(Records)
--- BEGIN ---

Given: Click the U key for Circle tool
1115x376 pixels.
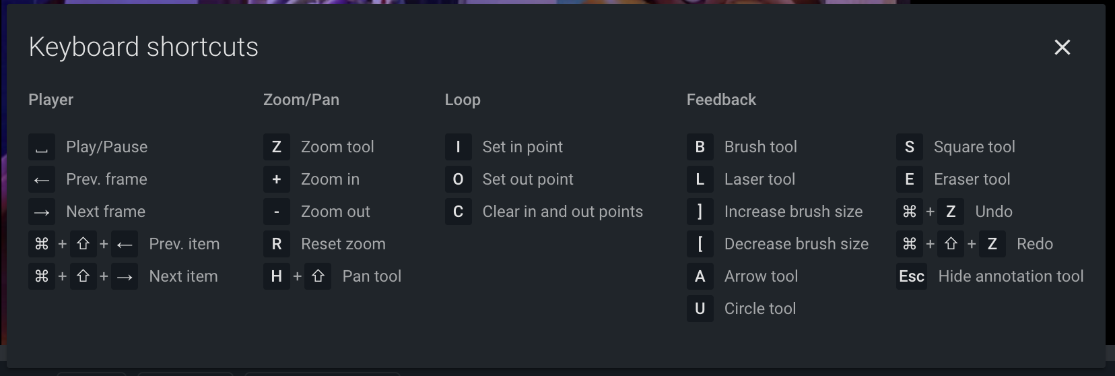Looking at the screenshot, I should pyautogui.click(x=700, y=309).
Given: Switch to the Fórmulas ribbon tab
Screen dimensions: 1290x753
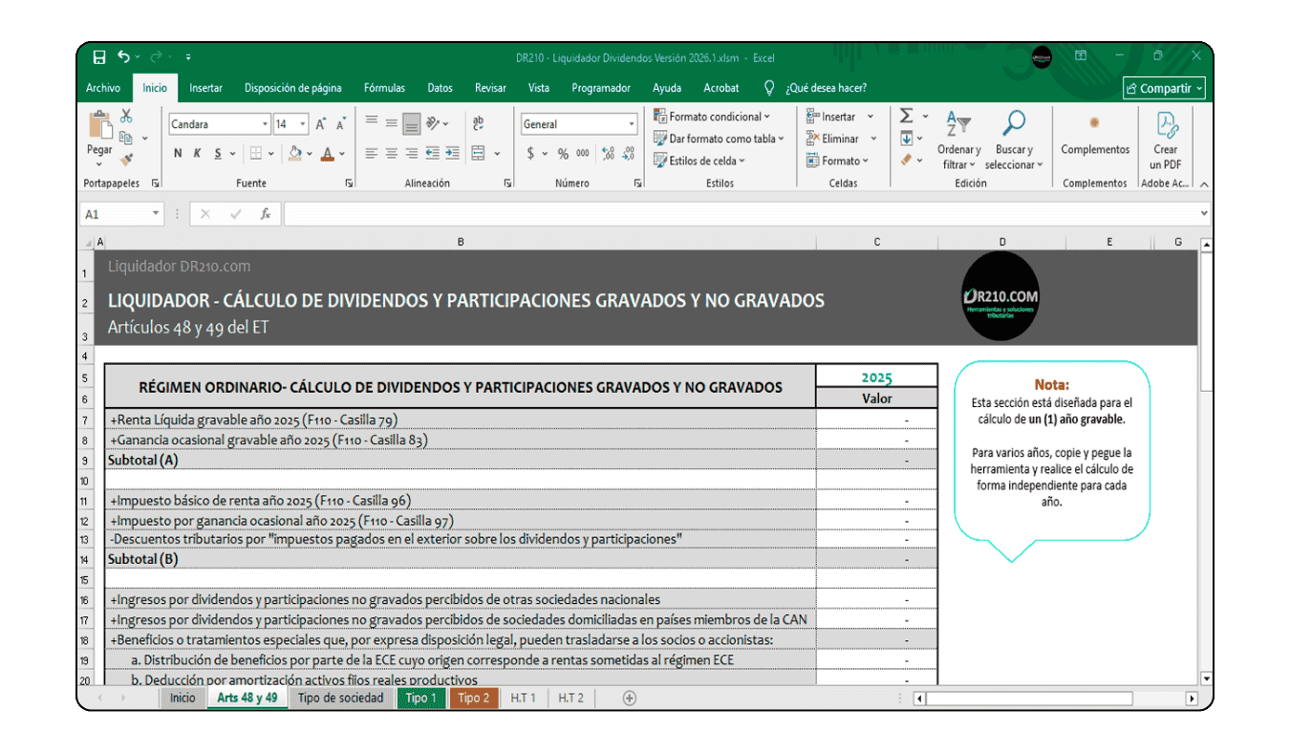Looking at the screenshot, I should 384,88.
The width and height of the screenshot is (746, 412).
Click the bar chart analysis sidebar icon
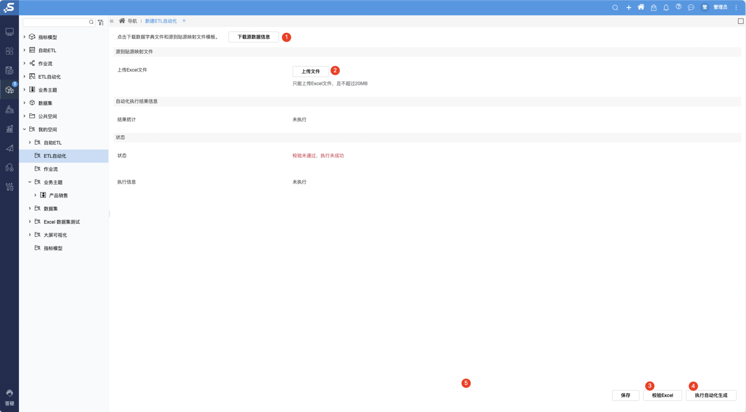(9, 129)
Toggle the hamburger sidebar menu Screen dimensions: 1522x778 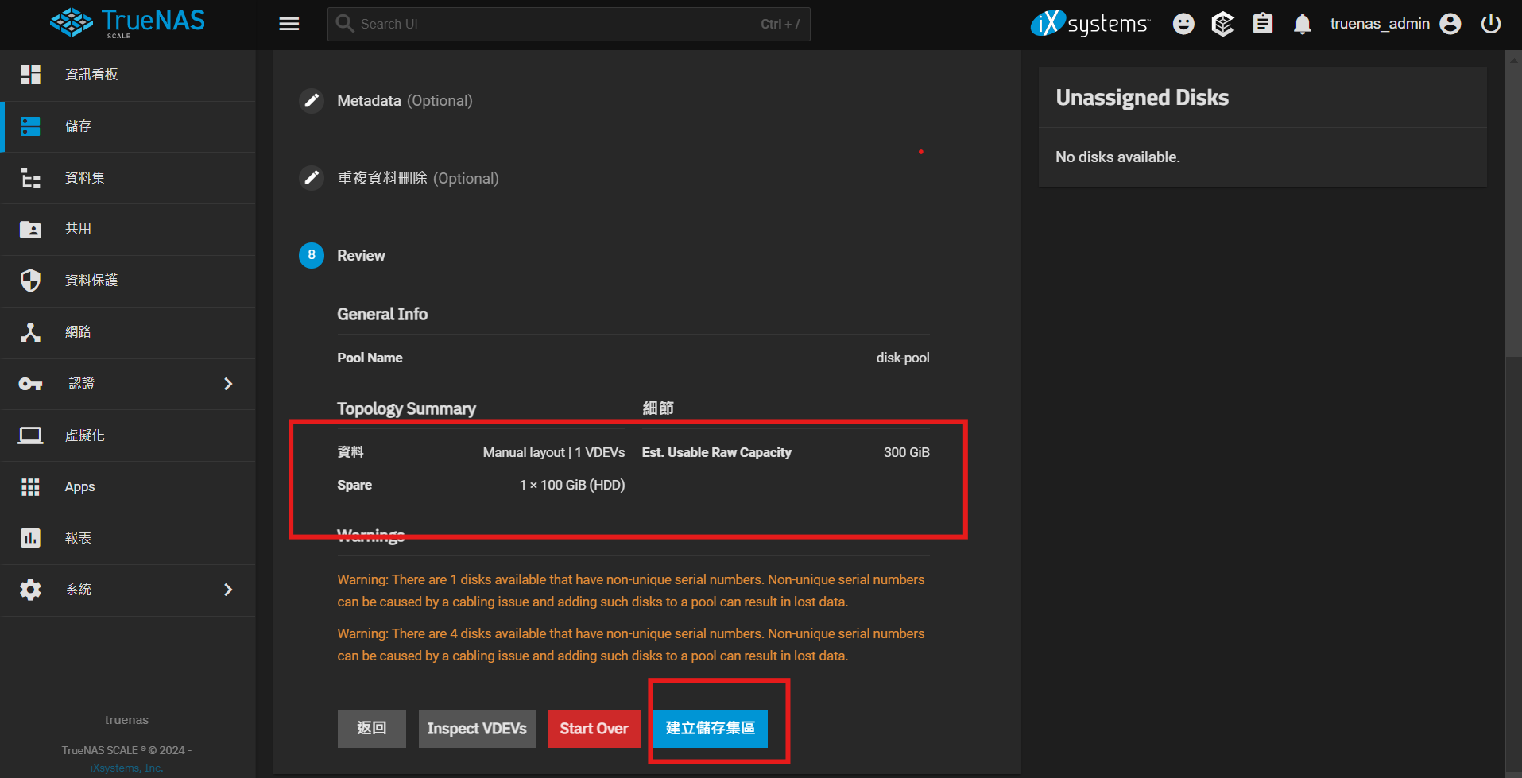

--- END ---

Recast every line of the entries above as a Markdown table with the columns Row and Line, omitting blank lines and leaving the pictures out.

## Solution to the exercise:
| Row | Line |
|---|---|
| 1 | Given: Click the U key for Circle tool |
| 2 | 1115x376 pixels. |
| 3 | Looking at the screenshot, I should pyautogui.click(x=700, y=309). |
| 4 | Given: Switch to the Fórmulas ribbon tab |
| 5 | Screen dimensions: 1290x753 |
| 6 | Looking at the screenshot, I should 384,88. |
| 7 | The width and height of the screenshot is (746, 412). |
| 8 | Click the bar chart analysis sidebar icon |
| 9 | (9, 129) |
| 10 | Toggle the hamburger sidebar menu Screen dimensions: 1522x778  |